Action item:
Reproduce all records below exactly.

*** Records supplied ***

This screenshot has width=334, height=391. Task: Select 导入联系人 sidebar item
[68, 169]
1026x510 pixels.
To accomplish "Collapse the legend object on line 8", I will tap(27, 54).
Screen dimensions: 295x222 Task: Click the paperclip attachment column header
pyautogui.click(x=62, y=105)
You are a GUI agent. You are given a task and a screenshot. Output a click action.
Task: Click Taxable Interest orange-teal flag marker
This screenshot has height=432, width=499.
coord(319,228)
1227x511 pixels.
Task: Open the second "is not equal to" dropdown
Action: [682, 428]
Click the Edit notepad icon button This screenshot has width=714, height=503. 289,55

*** End of Records supplied ***

Answer to the problem:
This screenshot has width=334, height=391. Task: Select 导入联系人 sidebar item
[68, 169]
1026x510 pixels.
To accomplish "Collapse the legend object on line 8", I will tap(27, 54).
Screen dimensions: 295x222 Task: Click the paperclip attachment column header
pyautogui.click(x=62, y=105)
You are a GUI agent. You are given a task and a screenshot. Output a click action.
Task: Click Taxable Interest orange-teal flag marker
This screenshot has height=432, width=499.
coord(319,228)
1227x511 pixels.
Task: Open the second "is not equal to" dropdown
Action: [682, 428]
Click the Edit notepad icon button This screenshot has width=714, height=503. 289,55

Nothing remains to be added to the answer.